We’ve all been there. Different environments, missing dependencies, and the classic “it works on my machine”headache. That’s where containerisation comes in. With Docker, you can package your API into a neat, portable container that runs anywhere. And when you’re ready to scale?
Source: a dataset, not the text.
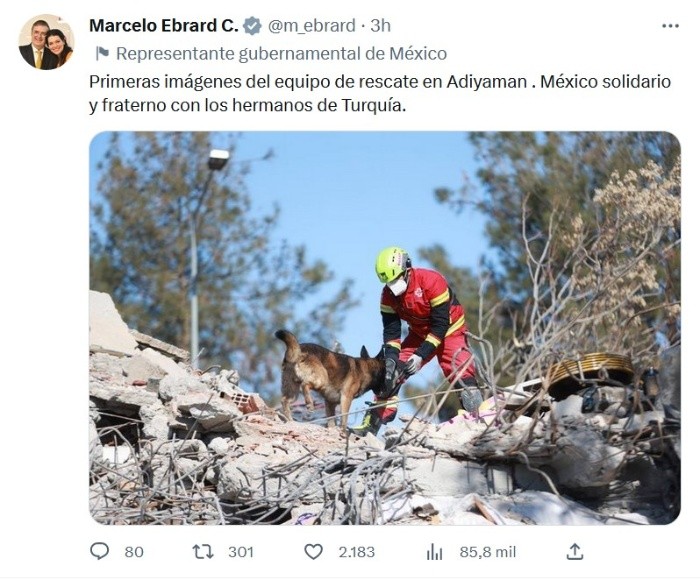
Task: Open the view analytics bar chart icon
Action: click(x=434, y=552)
Kubernetes has your back.
In this post, we’ll walk through taking a .NET Core Web API, containerising it with Docker, testing it locally, and even touching Kubernetes for deployment.
Step 1: Prep Your .NET Core API
Before we containerise, make sure your API runs locally with:
dotnet run
Also, follow these good practices:
Use environment variables (instead of hardcoded configs).
Add a simple health endpoint like /health for monitoring.
Ensure logging goes to stdout/stderr (Docker will capture it).
Step 2: Write a Dockerfile
Inside your API project folder, create a file called Dockerfile:
# Stage 1: Build
FROM mcr.microsoft.com/dotnet/sdk:6.0 AS build
WORKDIR /src
COPY *.csproj ./
RUN dotnet restore
COPY . .
RUN dotnet publish -c Release -o /app
# Stage 2: Runtime
FROM mcr.microsoft.com/dotnet/aspnet:6.0 AS runtime
WORKDIR /app
COPY --from=build /app .
ENTRYPOINT ["dotnet", "YourApi.dll"]
What’s happening here?
First stage (sdk): Builds and publishes your app.
Second stage (aspnet): Runs your app in a lightweight runtime image.
This makes your container smaller and faster.
Step 3: Build & Run the Container
Build your image:
docker build -t my-dotnet-api .
Run it:
docker run -d -p 8080:80 --name myapi my-dotnet-api
Check http://localhost:8080 and your API is running inside Docker.
Step 4: Use Docker Compose for Multi-Service Apps
Most real apps need more than just an API — think databases, queues, or caches. That’s where Docker Compose saves the day.
Create a docker-compose.yml:
version: '3.9'
services:
api:
build: .
ports:
- "8080:80"
environment:
- ASPNETCORE_ENVIRONMENT=Development
- ConnectionStrings__DefaultConnection=Server=db;Database=mydb;User=sa;Password=Pass@123;
depends_on:
- db
db:
image: mcr.microsoft.com/mssql/server:2019-latest
environment:
SA_PASSWORD: "Pass@123"
ACCEPT_EULA: "Y"
ports:
- "1433:1433"
Run everything with:
docker-compose up --build
Now you’ve got an API and a database running together.
Step 5: Deploy with Kubernetes
When you’re ready to scale beyond your laptop, Kubernetes (K8s) is the way to go.
A simple deployment (deployment.yaml):
apiVersion: apps/v1
kind: Deployment
metadata:
name: dotnet-api
spec:
replicas: 3
selector:
matchLabels:
app: dotnet-api
template:
metadata:
labels:
app: dotnet-api
spec:
containers:
- name: dotnet-api
image: my-dotnet-api:latest
ports:
- containerPort: 80
Apply it:
kubectl apply -f deployment.yaml
Now your API is replicated, load-balanced, and resilient.
Best Practices
Use multi-stage builds → keeps images lean.
Stick to environment variables for configs.
Add /health and /ready endpoints for monitoring.
Centralise logs → stdout/stderr (K8s/Docker pick them up).
Automate builds with GitHub Actions, Azure DevOps, or GitLab CI.
Wrap Up
Yes, you just turned a plain .NET Core API into a containerised, production-ready service.
Docker gives you consistency.
Compose lets you orchestrate local dev environments.
Kubernetes lets you scale to the cloud.
The best part? Once you’ve written that Dockerfile, your API will run anywhere: your laptop, a VM, Azure Kubernetes Service (AKS), AWS EKS, or even on-prem servers.